Fotografia da minha autoria

«Se é no lar que o coração se forma, então, é à mesa 

que ele se conecta»

Silêncio. É nesta acalmia que me levanto. A casa está vazia e os horários em desencontro. Há um hiato gigantesco entre a minha presença e a convivência com o meu núcleo familiar, fruto das respetivas responsabilidades. Por vezes, sinto-me em falência, a questionar se as palavras e os afetos da noite anterior não foram uma mera partida da minha imaginação. Porque em cada nova manhã acordo sozinho.

O tempo arrasta-se, caótico. Implicando-me em várias vertentes, obrigando-me a assumir posturas diferenciadas e adequadas aos contextos em que me movo. E sem dar conta, porque sou consumido pela azáfama de compromissos inesgotáveis, carrego as saudades e a urgência de regressar à minha fortaleza. À sensação de pé descalço. E ao conforto do sofá onde somos quatro corações em alvoroço, alheados da realidade que deixamos à porta. No entanto, ainda me espera um dia longo. Aborrecido. E frenético. Há muito mundo e partilha ao meu redor, mas nada me faz sentir pleno. Sou muito grato pelas minhas conquistas e pelo privilégio de estar num emprego de sonho, mas falta-me mais espaço de casa. É aí que me reconheço por inteiro.
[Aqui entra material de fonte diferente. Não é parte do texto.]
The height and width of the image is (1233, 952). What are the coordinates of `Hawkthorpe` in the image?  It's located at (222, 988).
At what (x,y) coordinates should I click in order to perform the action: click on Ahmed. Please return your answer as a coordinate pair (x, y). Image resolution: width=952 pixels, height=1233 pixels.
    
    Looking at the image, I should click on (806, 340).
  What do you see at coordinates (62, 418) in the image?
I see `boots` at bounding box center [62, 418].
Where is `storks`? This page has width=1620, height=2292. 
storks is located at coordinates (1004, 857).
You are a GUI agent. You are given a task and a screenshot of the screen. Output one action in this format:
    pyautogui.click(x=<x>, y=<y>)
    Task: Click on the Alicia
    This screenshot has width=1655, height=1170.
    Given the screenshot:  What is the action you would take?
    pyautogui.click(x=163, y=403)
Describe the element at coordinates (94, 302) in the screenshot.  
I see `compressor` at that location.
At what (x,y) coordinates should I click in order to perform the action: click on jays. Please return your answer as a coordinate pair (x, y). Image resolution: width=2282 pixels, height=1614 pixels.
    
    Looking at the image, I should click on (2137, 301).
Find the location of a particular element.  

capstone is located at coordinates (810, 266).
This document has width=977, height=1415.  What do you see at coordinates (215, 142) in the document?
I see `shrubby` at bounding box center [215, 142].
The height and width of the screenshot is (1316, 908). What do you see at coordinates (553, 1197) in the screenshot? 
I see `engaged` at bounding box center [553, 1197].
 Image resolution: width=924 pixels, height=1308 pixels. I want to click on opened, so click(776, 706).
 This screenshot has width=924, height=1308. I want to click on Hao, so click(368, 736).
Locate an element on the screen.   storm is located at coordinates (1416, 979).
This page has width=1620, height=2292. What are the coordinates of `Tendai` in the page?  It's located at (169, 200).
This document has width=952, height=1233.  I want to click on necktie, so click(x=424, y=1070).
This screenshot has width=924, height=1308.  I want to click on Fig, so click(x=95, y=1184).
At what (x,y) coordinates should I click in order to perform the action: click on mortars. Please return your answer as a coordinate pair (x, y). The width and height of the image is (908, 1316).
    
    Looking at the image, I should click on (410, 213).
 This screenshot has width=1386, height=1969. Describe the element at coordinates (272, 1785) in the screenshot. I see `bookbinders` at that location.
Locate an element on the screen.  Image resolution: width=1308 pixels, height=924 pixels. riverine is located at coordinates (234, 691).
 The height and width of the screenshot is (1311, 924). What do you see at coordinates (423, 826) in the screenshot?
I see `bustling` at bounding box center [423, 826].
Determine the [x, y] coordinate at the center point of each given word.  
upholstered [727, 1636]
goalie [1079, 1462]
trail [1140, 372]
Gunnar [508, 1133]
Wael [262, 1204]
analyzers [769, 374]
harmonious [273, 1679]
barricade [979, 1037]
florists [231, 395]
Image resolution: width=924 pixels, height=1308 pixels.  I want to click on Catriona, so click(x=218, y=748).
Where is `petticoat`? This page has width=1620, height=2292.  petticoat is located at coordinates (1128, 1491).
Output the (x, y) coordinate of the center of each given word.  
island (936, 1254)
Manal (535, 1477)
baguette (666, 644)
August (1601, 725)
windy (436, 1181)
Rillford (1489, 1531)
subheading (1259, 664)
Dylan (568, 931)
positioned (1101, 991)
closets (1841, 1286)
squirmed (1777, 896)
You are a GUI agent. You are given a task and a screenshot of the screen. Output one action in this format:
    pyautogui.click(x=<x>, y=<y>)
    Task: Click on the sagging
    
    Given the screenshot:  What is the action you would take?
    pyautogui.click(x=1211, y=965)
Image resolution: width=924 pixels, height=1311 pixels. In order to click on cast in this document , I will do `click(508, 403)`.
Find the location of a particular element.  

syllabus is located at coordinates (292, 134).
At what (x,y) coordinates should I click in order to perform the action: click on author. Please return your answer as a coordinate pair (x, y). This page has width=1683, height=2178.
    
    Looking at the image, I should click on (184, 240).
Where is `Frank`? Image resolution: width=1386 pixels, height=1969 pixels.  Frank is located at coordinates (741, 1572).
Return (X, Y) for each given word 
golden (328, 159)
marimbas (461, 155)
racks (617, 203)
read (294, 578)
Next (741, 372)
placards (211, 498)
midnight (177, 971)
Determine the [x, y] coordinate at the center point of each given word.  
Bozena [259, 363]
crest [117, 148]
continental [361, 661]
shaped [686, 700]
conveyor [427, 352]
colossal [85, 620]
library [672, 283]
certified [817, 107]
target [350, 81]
Embora existam imprevistos, planos em separado e alturas em que a paciência se esgota com facilidade, mantemos uma regra de ouro: encontarmo-nos no nosso ponto favorito - a sala -, à hora do jantar. Sentados à mesa, por entre pratos, panelas e comida deliciosa, as conversas multiplicam-se. E quase nos atropelamos nas novidades. Nem sempre são muitas [para ser honesto, há dias em que são inexistentes], contudo, não descuramos a comunicação e o cuidado de saber do outro. Focados no momento, ouvimos as ambições, as angústias e os disparates. Trocam-se opiniões e conselhos sábios. E sei que somos a personificação de uma verdadeira união. Certo dia, disseram-me que há poucas coisas na vida que nos façam tão bem como estar à mesa com os nossos, saboreando uma refeição preparada com todo o carinho. Demorei a senti-lo. Mas, hoje, compreendo que não existe afirmação mais pura.

O relógio está prestes a anunciar o recolher. O descanso. E os abraços beijoqueiros com desejos de uma noite tranquila. Ainda assim, recosto-me na cadeira a absorver os minutos que me restam. É esta paz que me transcende. E mesmo que amanhã regresse a rotina, mesmo que as circunstâncias possam descambar, hei-de voltar a esta bolha de energia. Porque tudo é passageiro, menos este nosso amor.